Figure 4

KAP1 phospho-Ser473 after DNA damage is Chk1- and Chk2-dependent. (a) Etoposide-induced KAP1 Ser473 phosphorylation is abolished by Chk1/Chk2 inhibition and reduced upon ATM inhibition. U2OS cells were untreated or treated with 5 μM etoposide (ETP) for 4 h in the presence or absence of KU55933 (ATMi), caffeine (Caff), or AZD7762 (AZD). (b) KAP1 phospho-Ser473 induction after 20 Gy of IR is abolished by AZD7762 (the drug was not removed during the recovery time).
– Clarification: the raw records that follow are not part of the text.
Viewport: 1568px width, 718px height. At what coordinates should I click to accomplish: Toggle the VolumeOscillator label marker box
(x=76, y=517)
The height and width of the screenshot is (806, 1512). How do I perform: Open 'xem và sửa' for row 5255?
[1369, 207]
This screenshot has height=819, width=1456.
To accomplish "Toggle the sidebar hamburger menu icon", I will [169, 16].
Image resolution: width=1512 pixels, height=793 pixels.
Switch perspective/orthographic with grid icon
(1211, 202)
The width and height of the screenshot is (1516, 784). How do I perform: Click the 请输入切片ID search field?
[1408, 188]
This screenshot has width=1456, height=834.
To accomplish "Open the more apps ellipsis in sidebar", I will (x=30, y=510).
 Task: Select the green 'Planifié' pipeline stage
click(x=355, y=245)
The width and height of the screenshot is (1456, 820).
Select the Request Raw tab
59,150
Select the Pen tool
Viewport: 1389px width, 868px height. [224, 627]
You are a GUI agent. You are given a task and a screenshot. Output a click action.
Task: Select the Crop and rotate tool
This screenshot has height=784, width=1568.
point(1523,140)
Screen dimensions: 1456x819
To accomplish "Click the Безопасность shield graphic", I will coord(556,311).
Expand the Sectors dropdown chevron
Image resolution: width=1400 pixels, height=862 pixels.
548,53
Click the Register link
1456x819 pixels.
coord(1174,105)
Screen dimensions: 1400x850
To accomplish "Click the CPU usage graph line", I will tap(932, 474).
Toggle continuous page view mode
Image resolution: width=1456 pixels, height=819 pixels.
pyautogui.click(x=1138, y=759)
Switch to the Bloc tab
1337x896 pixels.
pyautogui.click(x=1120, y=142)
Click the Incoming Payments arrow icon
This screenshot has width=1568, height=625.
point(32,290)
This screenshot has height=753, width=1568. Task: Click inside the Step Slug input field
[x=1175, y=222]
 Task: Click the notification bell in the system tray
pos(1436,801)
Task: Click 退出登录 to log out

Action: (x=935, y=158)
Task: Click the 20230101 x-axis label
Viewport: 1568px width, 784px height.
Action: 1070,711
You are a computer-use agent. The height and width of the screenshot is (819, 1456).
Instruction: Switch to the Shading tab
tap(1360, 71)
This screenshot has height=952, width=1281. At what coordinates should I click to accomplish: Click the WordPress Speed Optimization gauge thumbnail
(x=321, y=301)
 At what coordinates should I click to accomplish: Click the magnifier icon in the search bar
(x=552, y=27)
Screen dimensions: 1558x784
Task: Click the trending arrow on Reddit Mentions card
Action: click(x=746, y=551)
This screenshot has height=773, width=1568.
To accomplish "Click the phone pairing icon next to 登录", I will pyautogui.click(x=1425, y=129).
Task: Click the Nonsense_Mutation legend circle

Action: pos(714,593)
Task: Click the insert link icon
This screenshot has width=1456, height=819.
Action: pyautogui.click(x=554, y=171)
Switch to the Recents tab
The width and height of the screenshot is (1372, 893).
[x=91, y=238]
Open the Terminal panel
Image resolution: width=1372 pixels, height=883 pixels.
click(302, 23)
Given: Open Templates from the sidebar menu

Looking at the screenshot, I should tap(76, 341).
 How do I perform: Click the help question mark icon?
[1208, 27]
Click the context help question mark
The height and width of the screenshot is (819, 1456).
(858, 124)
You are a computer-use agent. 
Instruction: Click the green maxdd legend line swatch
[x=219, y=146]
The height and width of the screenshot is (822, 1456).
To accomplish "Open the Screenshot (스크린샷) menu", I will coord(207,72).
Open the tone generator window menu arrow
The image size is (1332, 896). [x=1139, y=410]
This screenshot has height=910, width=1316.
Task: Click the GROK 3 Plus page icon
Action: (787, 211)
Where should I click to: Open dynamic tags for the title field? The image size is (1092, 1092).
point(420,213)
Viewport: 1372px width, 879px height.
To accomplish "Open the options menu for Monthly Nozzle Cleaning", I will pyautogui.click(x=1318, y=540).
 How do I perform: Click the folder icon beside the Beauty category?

Chk2 phospho-Thr68 was used as readout of DNA damage and histone H3 phospho-Ser10 was used as readout for the G2/M checkpoint. (c) AZD7762 decreases KAP1 phospho-Ser473 on immunofluorescence; U2OS cells were treated as in (b). (d) KAP1 Ser473 is targeted by Chk1. U2OS cells were transfected with either siLuc, siChk1, siChk2, or both siChk1 and siChk2, then treated with 10 μM aphidicolin for 1 h. (e) KAP1 Ser473 is targeted by Chk2. U2OS cells were transfected as in (d) and treated as in (b). (f) KAP1 phospho-Ser473 is neither recruited nor excluded from laser-induced DNA-damage sites. Cells were fixed 5, 10 or 30 minutes after micro-irradiation.